MVP made a preemptive move last week to satisfy federal regulators and prevent a full work stoppage by voluntarily suspending some construction. The decision came days after the environmental groups, including Wild Virginia and the Sierra Club, asked the Fourth Circuit to review the BO and ITS. MVP halted construction activities where work could imperil federally listed species or risk modifying their habitats.

The Federal Energy Regulatory Commission agreed with the move and said only that construction the company has identified may not resume until it has permission from the Commission’s Office of Energy Projects.

In the petition to the Fourth Circuit, the environmental groups argued that the USFWS failed to protect the endangered Roanoke logperch. The groups also claimed that the agency didn’t set limits for the number of threatened or endangered bats that could be harmed or killed by the pipeline’s construction, an argument that caused problems for the similarly routed Atlantic Coast Pipeline (ACP).

The Fourth Circuit vacated ACP’s BO and ITS on two separate occasions, finding that USFWS failed to set clear limits for the project, which led to work stoppages.
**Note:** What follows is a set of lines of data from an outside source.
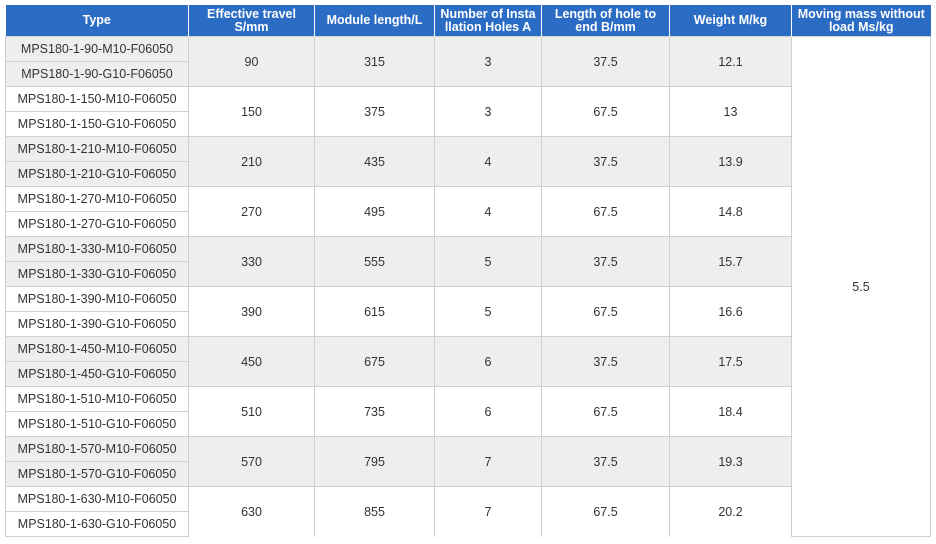 This screenshot has height=544, width=936. What do you see at coordinates (374, 21) in the screenshot?
I see `header-module-length: Module length/L` at bounding box center [374, 21]. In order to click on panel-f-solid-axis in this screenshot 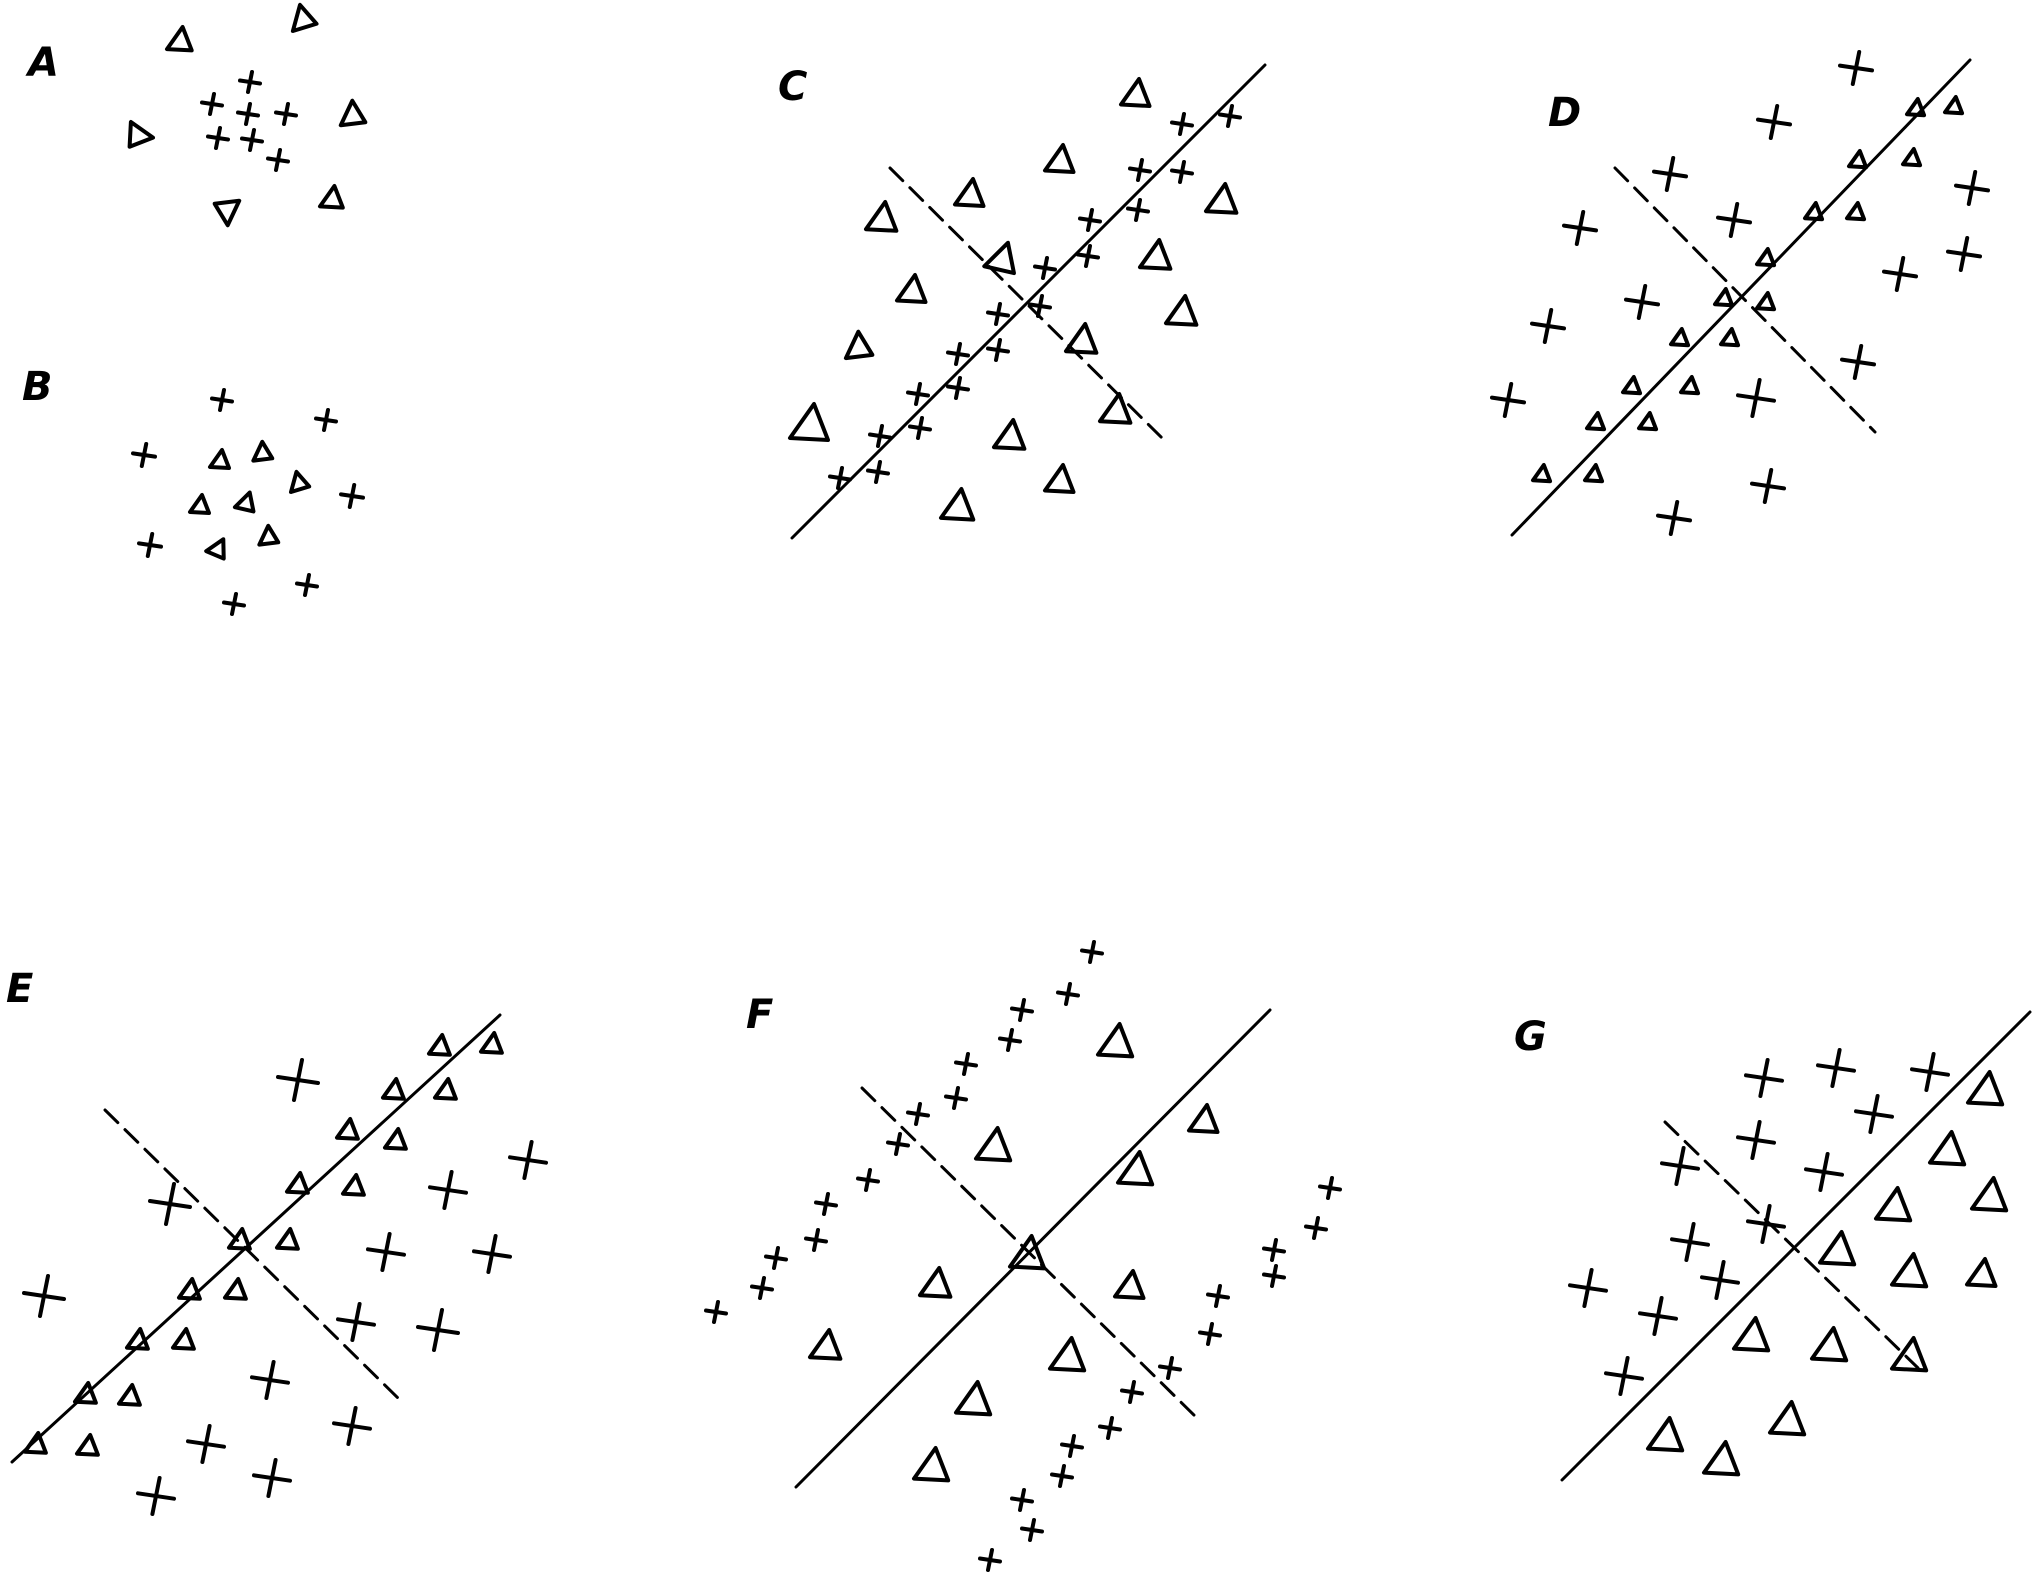, I will do `click(1033, 1248)`. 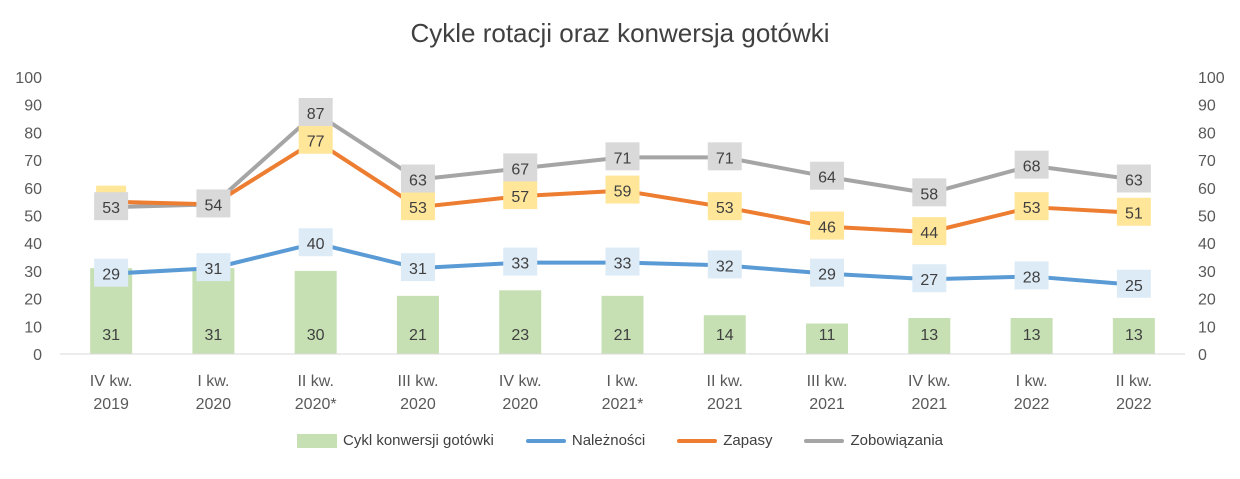 What do you see at coordinates (316, 404) in the screenshot?
I see `x-tick-label-year: 2020*` at bounding box center [316, 404].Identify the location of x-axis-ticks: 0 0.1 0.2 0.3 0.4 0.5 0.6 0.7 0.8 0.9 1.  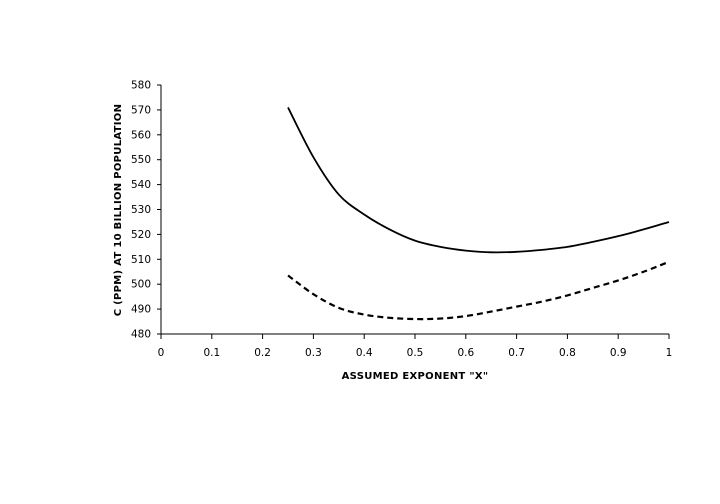
(416, 346).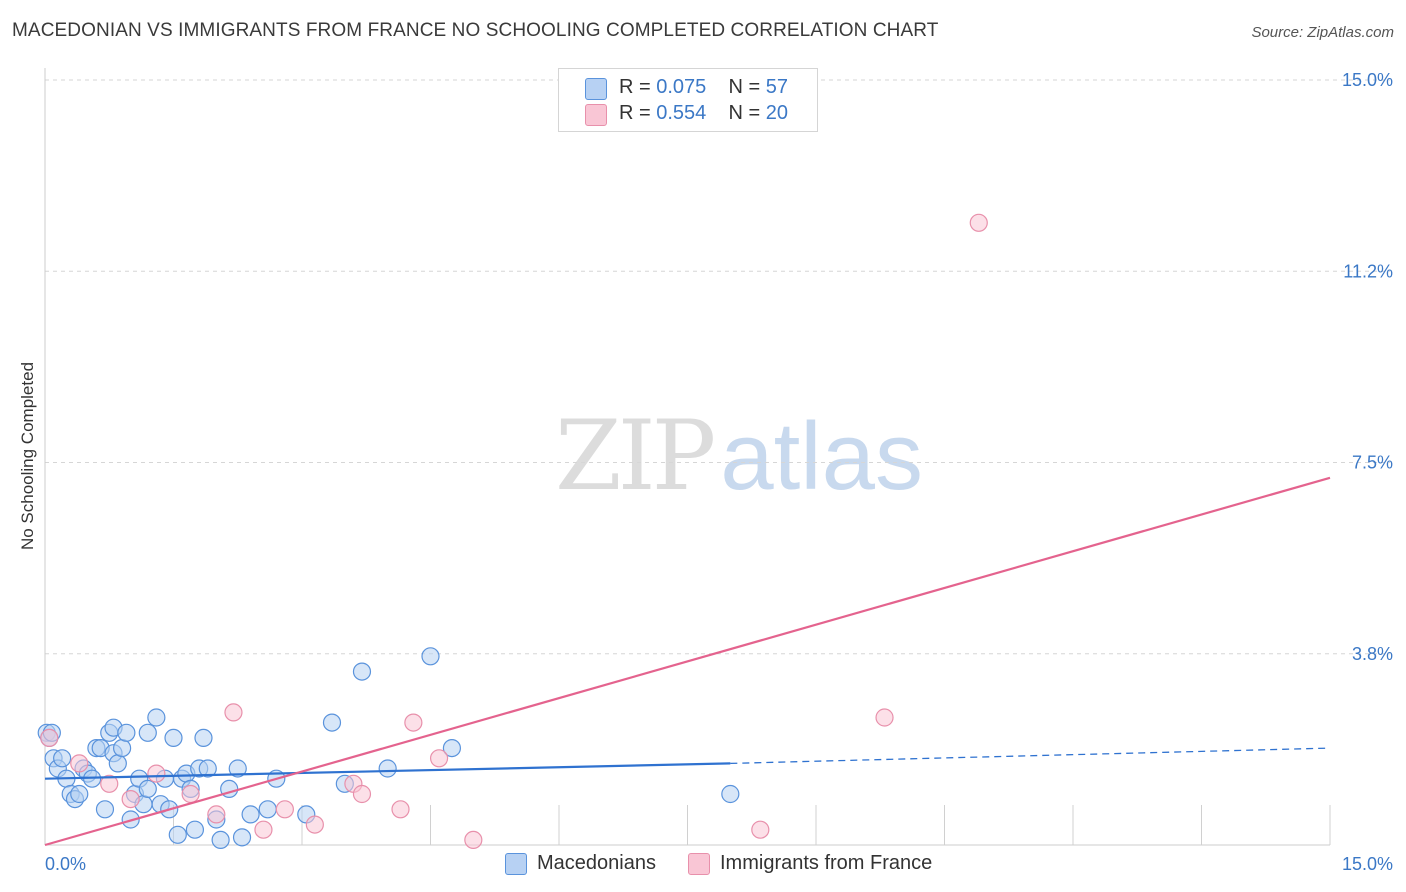  Describe the element at coordinates (1368, 271) in the screenshot. I see `y-tick-label: 11.2%` at that location.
ClearView Energy Partners LLC said on Thursday the court could make a decision to stay MVP’s authorization within a week given its reasoning on ACP. “We think there is reasonable risk that the Fourth Circuit could grant the stay in short order…solely on the basis of the Indiana bat issue without addressing the allegations related to risks to the Roanoke logperch and other concerns raised in the appeal filed earlier this month.”